= WORK REQUIRED =
Return each record word for word, keeping none of its pictures.

━━━━━━

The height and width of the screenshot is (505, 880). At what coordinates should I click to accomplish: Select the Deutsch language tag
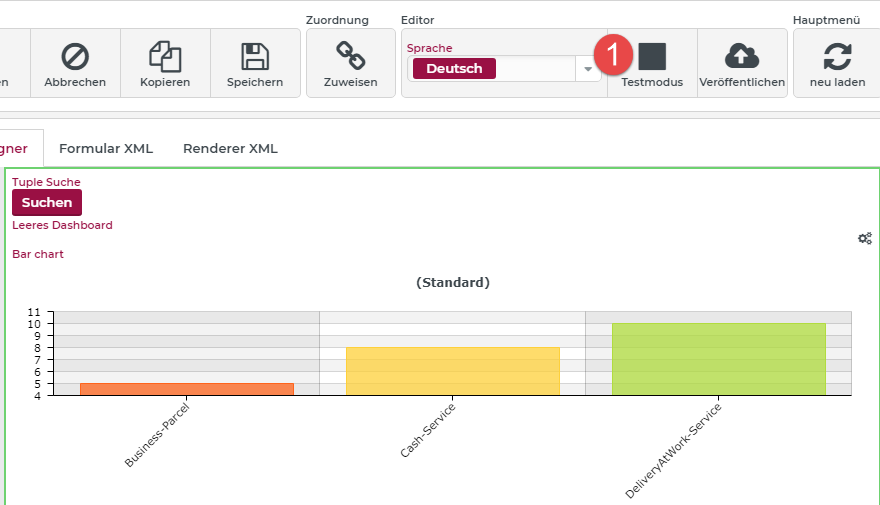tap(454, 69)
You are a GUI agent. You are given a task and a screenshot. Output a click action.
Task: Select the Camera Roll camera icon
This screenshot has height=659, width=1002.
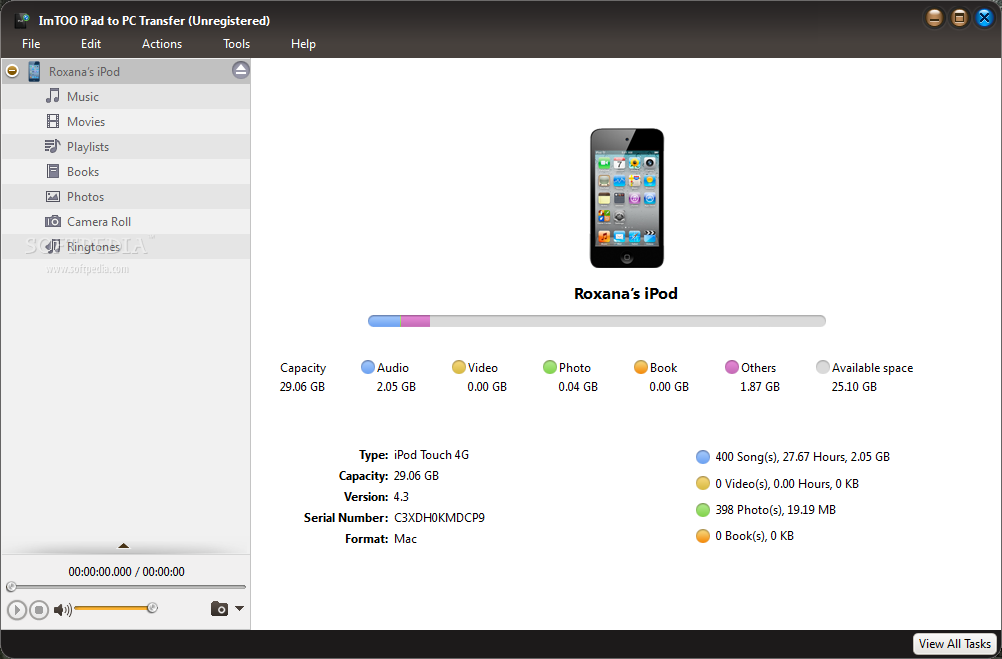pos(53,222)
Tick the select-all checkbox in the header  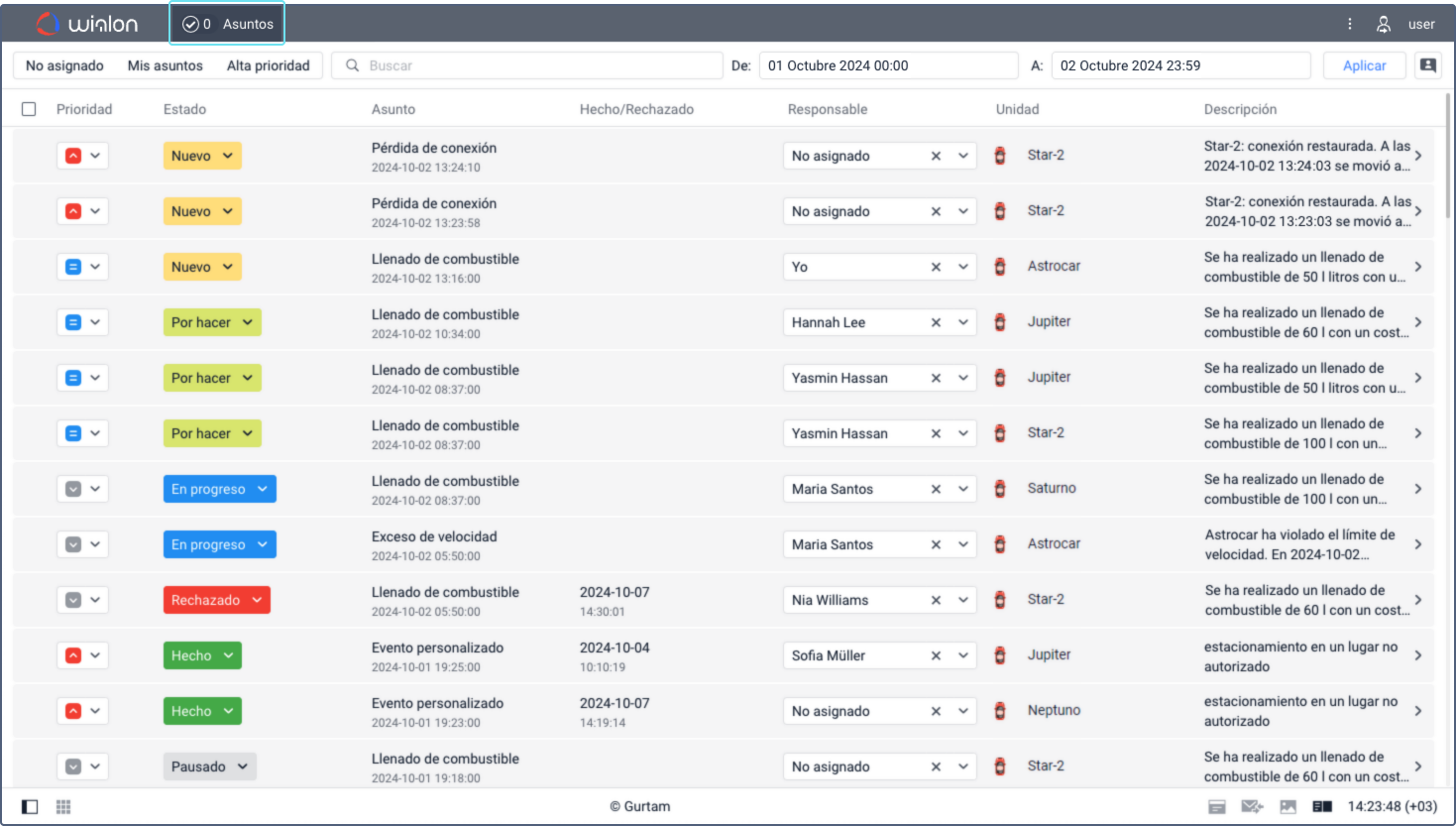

━━━━━━

= RESULT OF THIS TASK =
The height and width of the screenshot is (505, 880). At what coordinates should I click to accomplish: Select the Deutsch language tag
tap(454, 69)
You are a GUI agent. You are given a task and a screenshot. Output a click action.
Task: Select the Camera Roll camera icon
This screenshot has height=659, width=1002.
pos(53,222)
Tick the select-all checkbox in the header  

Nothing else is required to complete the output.